Un nouveau régime dirige désormais le Niger. Les militaires, auteurs du coup d’État, ont à l’issue d’un communiqué lu à la télévision nationale, formé un nouvel organe de transition, le Conseil national pour la sauvegarde de la patrie (CNSP).
Après une journée dans l’impasse, hier mercredi 26 juillet 2023, à Niamey, les choses sont tirées au clair désormais. Le coup d’État militaire est consommé après le ralliement des forces loyalistes venues en renfort des différentes localités du pays pour la démarche guerrière. Le président Bazoum Mohamed a été destitué.
Dans un communiqué, rendu public tard dans la nuit et lu par le colonel Amadou Abdrahamane, les militaires auteurs du coup d’État ont mis en place le Conseil national pour la sauvegarde de la patrie (CNSP). Il est entouré à cet effet de neuf officiers des Forces de défense et de sécurité (FDS).
Les auteurs du coup d’État n’ont pas encore donné le nom de leur chef mais dans les milieux civils et militaires, le nom du général Salifou Mody, ancien chef d’état-major des armées, revient sur les lèvres.

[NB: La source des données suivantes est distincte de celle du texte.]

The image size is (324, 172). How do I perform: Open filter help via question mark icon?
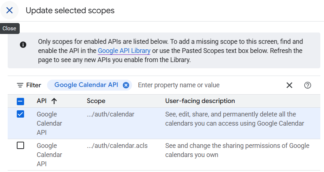pos(308,85)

Cette situation intervient après l’échec des pourparlers entre le Président de la République et le chef de la garde présidentielle, le général Oumarou Tchiana, qui, à la tête de ses éléments, a engagé un mouvement d’humeur à la Présidence, marqué par l’interdiction d’accès à la résidence, aux bureaux et à ses environs.
Le Niger rejoint ainsi d’autres pays ouest africains où des juntes militaires ont pris le pouvoir depuis 2021, notamment en Guinée, au Mali, au Burkina Faso.